▸ **Reading text**:
#####
Stars Aligned for More Information Tech to Move to Mission Bay

By Jon Peterson

The Sobrato Organization plans to target information-technology companies to occupy the balance of the vacant office square footage at its 500 Terry Francois Blvd. building in San Francisco’s Mission Bay neighborhood.

The leasing strategy promises to inject an even greater IT presence in the life science and biotechnology hub, which is anchored by a new campus for the University of California, San Francisco, and a $1.5 billion hospital for children, women and cancer treatment. The 878,000-square-foot medical center is expected to open in 2015.

Sobrato’s plans follow its successful lease for approximately a third of its 305,000-square-foot Mission Bay building to Meraki Inc., a cloud-networking software and hardware company that has just been acquired by Cisco Systems Inc.

Technology companies will be the sweet spot for marketing efforts to lease the remaining 194,000 square feet available in the building, said Michael Covarrubias, chairman and chief executive of San Francisco-based TMG Partners, which is advising Sobrato on the building’s lease-up.

The Sobrato Organization and TMG announced Nov. 15 the signing of the nearly 112,000-square-foot lease at 500 Terry Francois with San Francisco-based Meraki. The private company has been located at 660 Alabama St. and, according to a 2012 corporate brochure, has seen year-over-year revenue growth of 100 percent. It was founded in 2006 and funded by Sequoia Capital and Google Inc. It has more than doubled this year to 330 employees.
#####
▸ **Brief**: Copy the Mission Bay article from "The Sobrato Organization plans" to "open in 2015.", replacing "vacant" with "unleased". Work only from the Mission Bay article.

▸ **Stored records**:
#####
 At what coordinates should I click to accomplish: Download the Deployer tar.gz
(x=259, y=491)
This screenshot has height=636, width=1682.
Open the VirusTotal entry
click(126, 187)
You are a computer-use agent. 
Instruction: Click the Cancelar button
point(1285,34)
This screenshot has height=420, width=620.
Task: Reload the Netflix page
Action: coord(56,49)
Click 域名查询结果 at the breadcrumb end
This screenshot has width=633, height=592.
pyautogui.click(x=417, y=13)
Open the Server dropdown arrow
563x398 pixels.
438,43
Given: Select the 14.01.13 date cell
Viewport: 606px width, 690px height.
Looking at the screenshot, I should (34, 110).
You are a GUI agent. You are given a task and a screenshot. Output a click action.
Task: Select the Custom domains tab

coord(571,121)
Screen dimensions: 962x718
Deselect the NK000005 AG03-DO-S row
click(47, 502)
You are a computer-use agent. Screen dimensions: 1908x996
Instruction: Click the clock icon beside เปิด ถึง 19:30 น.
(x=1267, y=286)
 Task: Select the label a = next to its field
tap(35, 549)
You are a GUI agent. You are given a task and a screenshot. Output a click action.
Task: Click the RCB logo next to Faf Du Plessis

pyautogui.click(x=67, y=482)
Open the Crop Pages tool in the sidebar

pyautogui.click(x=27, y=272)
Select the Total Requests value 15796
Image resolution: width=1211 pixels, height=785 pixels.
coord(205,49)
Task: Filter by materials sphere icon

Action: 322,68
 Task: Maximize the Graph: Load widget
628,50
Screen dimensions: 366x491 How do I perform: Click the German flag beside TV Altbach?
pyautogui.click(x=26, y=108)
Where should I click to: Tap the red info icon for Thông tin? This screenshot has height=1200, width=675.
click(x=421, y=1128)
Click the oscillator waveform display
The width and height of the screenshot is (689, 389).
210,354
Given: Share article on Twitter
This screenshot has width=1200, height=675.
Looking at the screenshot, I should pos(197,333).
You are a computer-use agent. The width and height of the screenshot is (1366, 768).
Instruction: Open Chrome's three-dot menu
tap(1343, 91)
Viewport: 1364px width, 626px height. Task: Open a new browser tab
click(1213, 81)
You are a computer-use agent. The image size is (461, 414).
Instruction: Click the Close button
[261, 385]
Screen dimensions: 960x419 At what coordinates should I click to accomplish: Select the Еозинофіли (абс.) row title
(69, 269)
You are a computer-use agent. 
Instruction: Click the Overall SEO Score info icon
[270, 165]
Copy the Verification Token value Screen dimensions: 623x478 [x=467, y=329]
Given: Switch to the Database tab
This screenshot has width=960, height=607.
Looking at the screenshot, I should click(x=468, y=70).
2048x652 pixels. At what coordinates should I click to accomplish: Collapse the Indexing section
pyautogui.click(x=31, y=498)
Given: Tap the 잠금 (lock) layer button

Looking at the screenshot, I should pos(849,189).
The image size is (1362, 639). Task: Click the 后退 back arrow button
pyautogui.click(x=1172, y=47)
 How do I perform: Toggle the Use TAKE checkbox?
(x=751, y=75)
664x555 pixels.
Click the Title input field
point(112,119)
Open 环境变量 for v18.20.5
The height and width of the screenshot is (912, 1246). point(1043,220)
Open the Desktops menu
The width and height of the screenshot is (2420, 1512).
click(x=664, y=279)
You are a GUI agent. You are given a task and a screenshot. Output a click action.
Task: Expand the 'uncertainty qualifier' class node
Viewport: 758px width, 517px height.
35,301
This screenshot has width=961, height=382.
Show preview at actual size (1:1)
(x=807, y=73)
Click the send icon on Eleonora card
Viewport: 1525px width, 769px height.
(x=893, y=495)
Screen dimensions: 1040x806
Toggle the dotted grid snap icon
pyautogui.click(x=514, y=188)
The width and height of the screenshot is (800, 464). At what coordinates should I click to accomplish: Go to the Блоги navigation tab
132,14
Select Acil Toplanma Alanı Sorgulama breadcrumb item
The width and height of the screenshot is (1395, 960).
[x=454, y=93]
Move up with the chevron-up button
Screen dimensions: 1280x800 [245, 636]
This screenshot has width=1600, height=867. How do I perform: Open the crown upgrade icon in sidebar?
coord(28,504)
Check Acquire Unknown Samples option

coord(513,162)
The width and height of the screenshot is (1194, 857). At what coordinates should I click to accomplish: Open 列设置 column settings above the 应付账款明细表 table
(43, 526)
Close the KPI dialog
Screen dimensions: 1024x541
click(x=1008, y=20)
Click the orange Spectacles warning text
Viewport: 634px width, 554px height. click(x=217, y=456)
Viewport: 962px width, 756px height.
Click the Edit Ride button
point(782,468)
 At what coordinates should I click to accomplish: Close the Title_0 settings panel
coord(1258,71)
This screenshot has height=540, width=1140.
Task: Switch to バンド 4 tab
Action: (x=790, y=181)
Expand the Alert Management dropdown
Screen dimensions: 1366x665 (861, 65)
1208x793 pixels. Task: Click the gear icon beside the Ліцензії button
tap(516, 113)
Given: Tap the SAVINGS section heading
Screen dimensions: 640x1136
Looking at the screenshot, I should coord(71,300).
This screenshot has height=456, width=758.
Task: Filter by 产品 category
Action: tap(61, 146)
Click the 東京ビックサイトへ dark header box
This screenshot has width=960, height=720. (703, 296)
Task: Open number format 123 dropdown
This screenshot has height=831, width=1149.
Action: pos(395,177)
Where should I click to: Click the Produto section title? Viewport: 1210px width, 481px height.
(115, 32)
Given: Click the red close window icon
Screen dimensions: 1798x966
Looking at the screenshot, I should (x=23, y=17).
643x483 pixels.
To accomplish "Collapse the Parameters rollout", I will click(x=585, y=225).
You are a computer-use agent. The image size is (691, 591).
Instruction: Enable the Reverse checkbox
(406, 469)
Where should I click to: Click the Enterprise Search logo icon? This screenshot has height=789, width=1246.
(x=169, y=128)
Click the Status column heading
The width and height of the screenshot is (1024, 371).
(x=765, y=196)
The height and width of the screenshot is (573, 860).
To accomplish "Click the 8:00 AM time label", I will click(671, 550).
#####
▸ **Answer section**:
The Sobrato Organization plans to target information-technology companies to occupy the balance of the unleased office square footage at its 500 Terry Francois Blvd. building in San Francisco’s Mission Bay neighborhood.

The leasing strategy promises to inject an even greater IT presence in the life science and biotechnology hub, which is anchored by a new campus for the University of California, San Francisco, and a $1.5 billion hospital for children, women and cancer treatment. The 878,000-square-foot medical center is expected to open in 2015.